Copy the records below word for word, from the line containing "Task: Select the sRGB color space radio" through the end of the records, both ends included. Leave the pictures out.
==================================================
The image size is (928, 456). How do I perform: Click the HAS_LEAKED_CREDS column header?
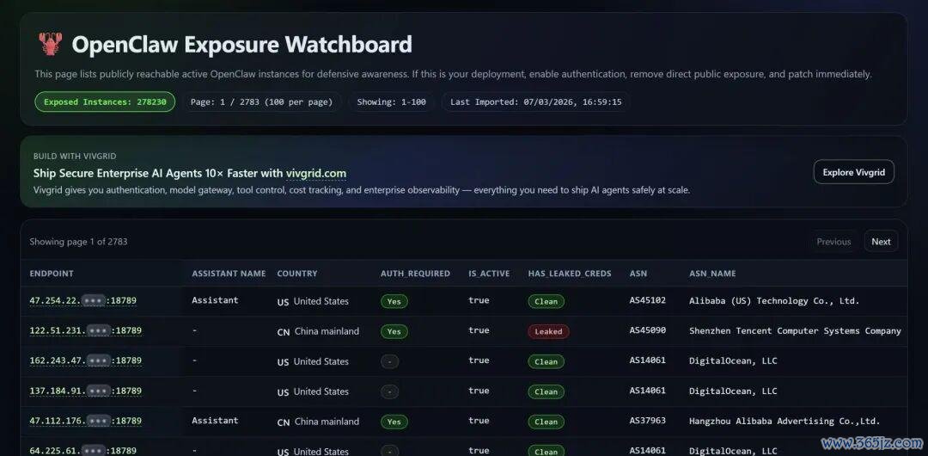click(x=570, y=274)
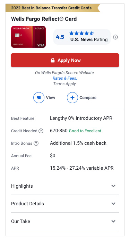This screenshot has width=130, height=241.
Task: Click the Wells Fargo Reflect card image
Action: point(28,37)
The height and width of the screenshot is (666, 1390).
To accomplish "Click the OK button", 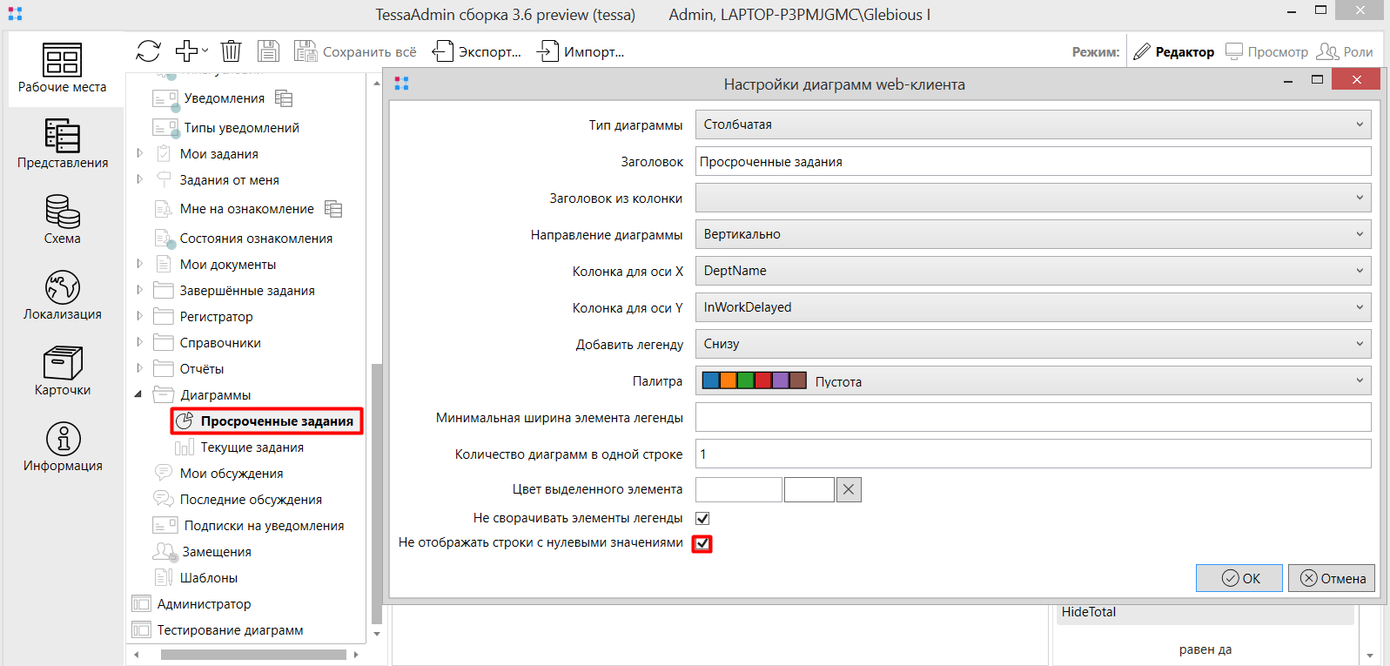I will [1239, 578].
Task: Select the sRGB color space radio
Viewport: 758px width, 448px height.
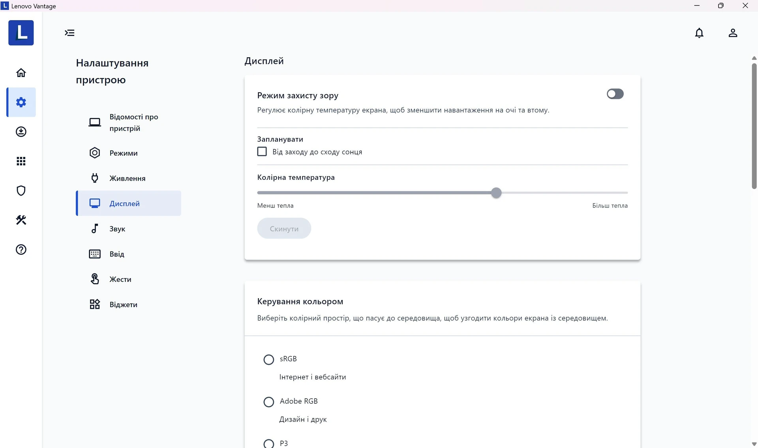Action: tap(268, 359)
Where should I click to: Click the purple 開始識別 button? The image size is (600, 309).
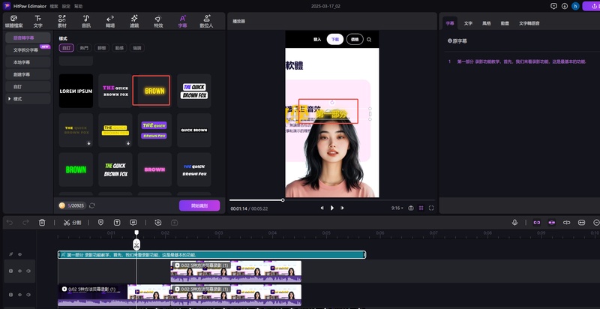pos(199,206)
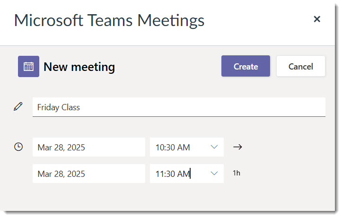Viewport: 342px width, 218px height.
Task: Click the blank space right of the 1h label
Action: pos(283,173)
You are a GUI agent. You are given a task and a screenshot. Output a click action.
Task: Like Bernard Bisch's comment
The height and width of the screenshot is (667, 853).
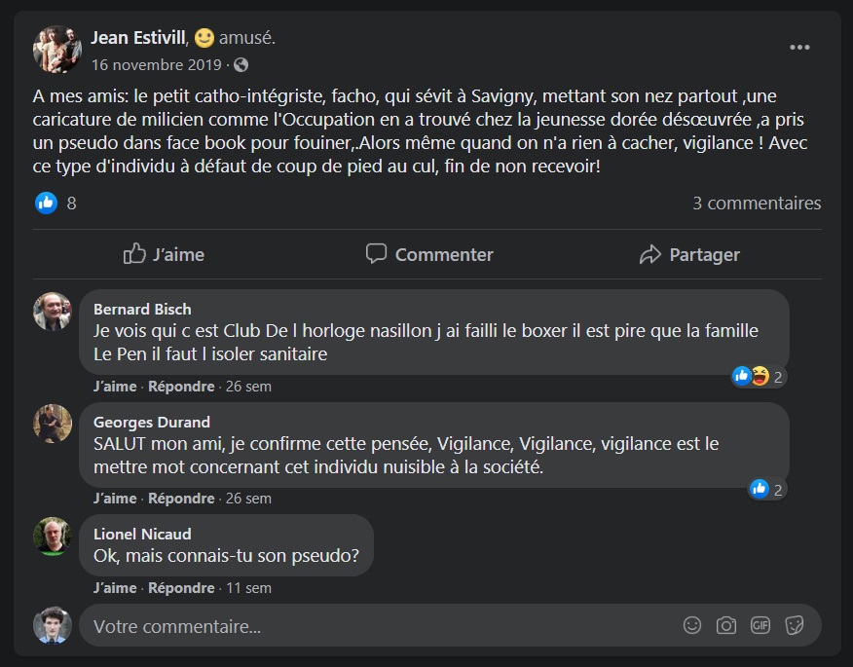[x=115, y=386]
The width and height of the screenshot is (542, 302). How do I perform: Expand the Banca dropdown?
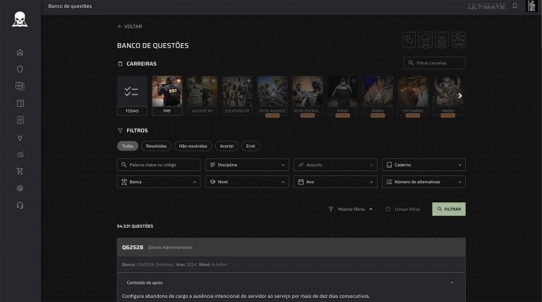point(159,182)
==================================================
● Solution:
Task: Select the sRGB color space radio
Viewport: 758px width, 448px height.
Action: tap(268, 359)
Where should I click to: Click the purple 開始識別 button? The image size is (600, 309).
pos(199,206)
Viewport: 342px width, 218px height.
Task: Click the blank space right of the 1h label
Action: pos(283,173)
You are a GUI agent. You are given a task and a screenshot. Output a click action.
Task: Like Bernard Bisch's comment
The height and width of the screenshot is (667, 853).
[x=115, y=386]
The width and height of the screenshot is (542, 302). How do I perform: Expand the Banca dropdown?
point(159,182)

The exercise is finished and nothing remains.